After finding the line containing "Viewport: 1232px width, 977px height." below, please output that line and each following one through the line containing "1208x674 pixels.", exactly as written.
INPUT FOR THIS TASK section start
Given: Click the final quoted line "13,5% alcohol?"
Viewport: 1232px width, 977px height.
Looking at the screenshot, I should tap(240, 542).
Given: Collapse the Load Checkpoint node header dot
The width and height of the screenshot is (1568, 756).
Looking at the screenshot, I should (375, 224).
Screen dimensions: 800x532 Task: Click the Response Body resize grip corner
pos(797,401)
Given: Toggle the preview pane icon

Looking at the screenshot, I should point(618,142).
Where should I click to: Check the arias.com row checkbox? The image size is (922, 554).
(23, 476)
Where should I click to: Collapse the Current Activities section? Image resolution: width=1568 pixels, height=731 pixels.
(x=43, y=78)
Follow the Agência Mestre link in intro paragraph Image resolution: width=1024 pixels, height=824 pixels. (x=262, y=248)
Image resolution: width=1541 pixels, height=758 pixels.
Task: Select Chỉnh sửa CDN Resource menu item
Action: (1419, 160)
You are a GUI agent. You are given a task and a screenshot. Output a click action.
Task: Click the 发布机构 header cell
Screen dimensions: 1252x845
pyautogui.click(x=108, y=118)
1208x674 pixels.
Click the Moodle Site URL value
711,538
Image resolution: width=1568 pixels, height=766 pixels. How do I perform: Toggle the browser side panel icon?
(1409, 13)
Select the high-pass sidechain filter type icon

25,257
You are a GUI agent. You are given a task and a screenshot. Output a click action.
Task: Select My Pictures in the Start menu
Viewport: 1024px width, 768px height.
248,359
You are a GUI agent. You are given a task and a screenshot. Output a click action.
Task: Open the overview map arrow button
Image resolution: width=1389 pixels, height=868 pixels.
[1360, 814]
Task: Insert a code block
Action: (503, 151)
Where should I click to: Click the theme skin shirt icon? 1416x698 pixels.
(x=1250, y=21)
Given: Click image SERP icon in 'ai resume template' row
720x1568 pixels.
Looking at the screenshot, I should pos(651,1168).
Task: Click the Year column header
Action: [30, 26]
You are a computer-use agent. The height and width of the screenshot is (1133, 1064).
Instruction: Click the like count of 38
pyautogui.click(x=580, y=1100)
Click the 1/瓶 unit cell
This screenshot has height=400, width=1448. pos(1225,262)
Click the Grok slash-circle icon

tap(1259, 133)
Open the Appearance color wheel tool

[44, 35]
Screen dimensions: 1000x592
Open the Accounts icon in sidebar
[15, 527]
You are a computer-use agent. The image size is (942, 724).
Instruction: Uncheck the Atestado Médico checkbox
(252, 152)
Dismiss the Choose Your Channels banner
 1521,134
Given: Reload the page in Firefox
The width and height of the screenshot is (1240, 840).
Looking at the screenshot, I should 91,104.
INPUT FOR THIS TASK section end
FINAL ANSWER
Viewport: 1232px width, 977px height.
Looking at the screenshot, I should tap(240, 542).
Given: Collapse the Load Checkpoint node header dot
The width and height of the screenshot is (1568, 756).
Looking at the screenshot, I should (375, 224).
Screen dimensions: 800x532 Task: Click the Response Body resize grip corner
pos(797,401)
Given: Toggle the preview pane icon

Looking at the screenshot, I should point(618,142).
Where should I click to: Check the arias.com row checkbox? The image size is (922, 554).
(23, 476)
Where should I click to: Collapse the Current Activities section? Image resolution: width=1568 pixels, height=731 pixels.
(x=43, y=78)
Follow the Agência Mestre link in intro paragraph Image resolution: width=1024 pixels, height=824 pixels. (x=262, y=248)
Image resolution: width=1541 pixels, height=758 pixels.
Task: Select Chỉnh sửa CDN Resource menu item
Action: (1419, 160)
You are a GUI agent. You are given a task and a screenshot. Output a click action.
Task: Click the 发布机构 header cell
Screen dimensions: 1252x845
pyautogui.click(x=108, y=118)
1208x674 pixels.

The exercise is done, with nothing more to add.